InDesign is a great platform that already incorporates basic tools from Illustrator. Why not include more Illustrator functionality, and add some double-click photo retouching functionality a la iPhoto, Aperture, or Lightroom? I clearly see their reasons for separating the apps: they all started years ago with different companies and programmers; there are separate teams now for each app; customers want the ability to buy a la carte; etc. But a revolutionary change means ignoring the hurdles and showing the world something better without fear. And I think Adobe has a lot of fear.
You make some very good points there Khoi. I like the cohesiveness of Apple’s Final Cut Studio applications better, but which is by no means perfect either. You say “it’ll never happen” but I think at some point it will have to. Especially with all of these multi-touch hardwares coming out, I hope we see a change in the way these apps are built and work together.
Someone spoke of A.viary but wasn’t there another similar app specifically for Leopard that was trying a similar route more specifically for photos. The name escapes me now.
I find it odd that Adobe is growing cold toward Apple, well maybe not. (anybody remember Premier?) As Steve Jobs has said many times….Apple is a software company. Rather than celebrating the defeat of Quark, maybe Adobe should focus on one of the main reasons they won that battle in the first place, customer service. Otherwise, it is not a wild assumption that there could be more professional level applications coming out of Cupertino in the near future.
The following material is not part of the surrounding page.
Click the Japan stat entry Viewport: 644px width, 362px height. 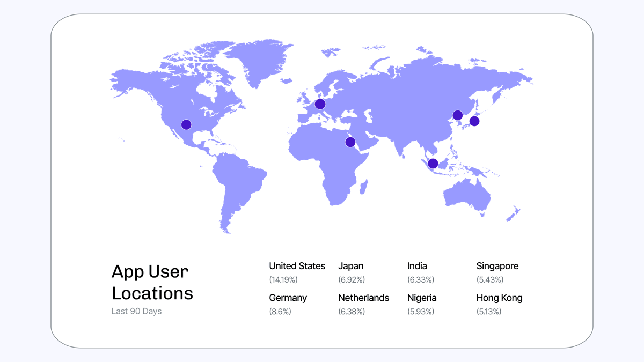[x=350, y=265]
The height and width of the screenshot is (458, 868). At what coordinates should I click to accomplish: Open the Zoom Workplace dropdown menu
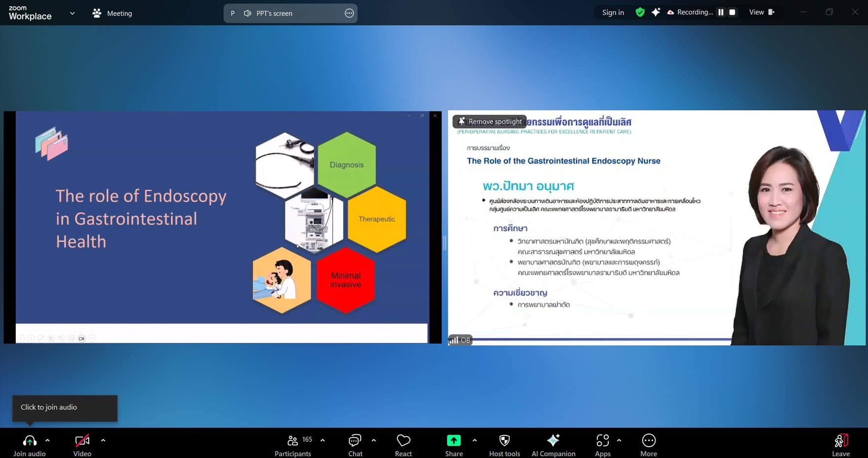point(72,13)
I don’t know, this is a very kind post regarding CS. As an interface designer, it could be said that their glossing over the interfaces to appear consistent has made it even harder to use the suite given their extreme lack of UI consistency in real function.
The inconsistency list is long:
OpenType (all type pallets really), symbols, linked file management, styles (character, object, and paragraph), key commands (cmd H to hide the app or edges?), stroke pallet, color/swatch management, effects/filters/etc are drastically different in each app but for the same result, handling of filling objects and strokes (gradients in strokes in ID but not Ai)Ё I have to stop, but these should be identical in function and interface across the Adobe CS.
I know, working a lot with developers, that these things are wildly complex. But they continue adding features and changing legacy elements as they go, and not towards consistency and a single UI, but with more divergence and confusion.
They haven’t even treated capitalization in the icons consistently.
I would also assert that their rampant inconsistency has lead to more bloat. A modularly built suite would allow shared UI. That could lead to a single core app with context-sensitive management of interface. (think double click a rasterized object, get PS tools, within your multi-page document, with vector tools from ai).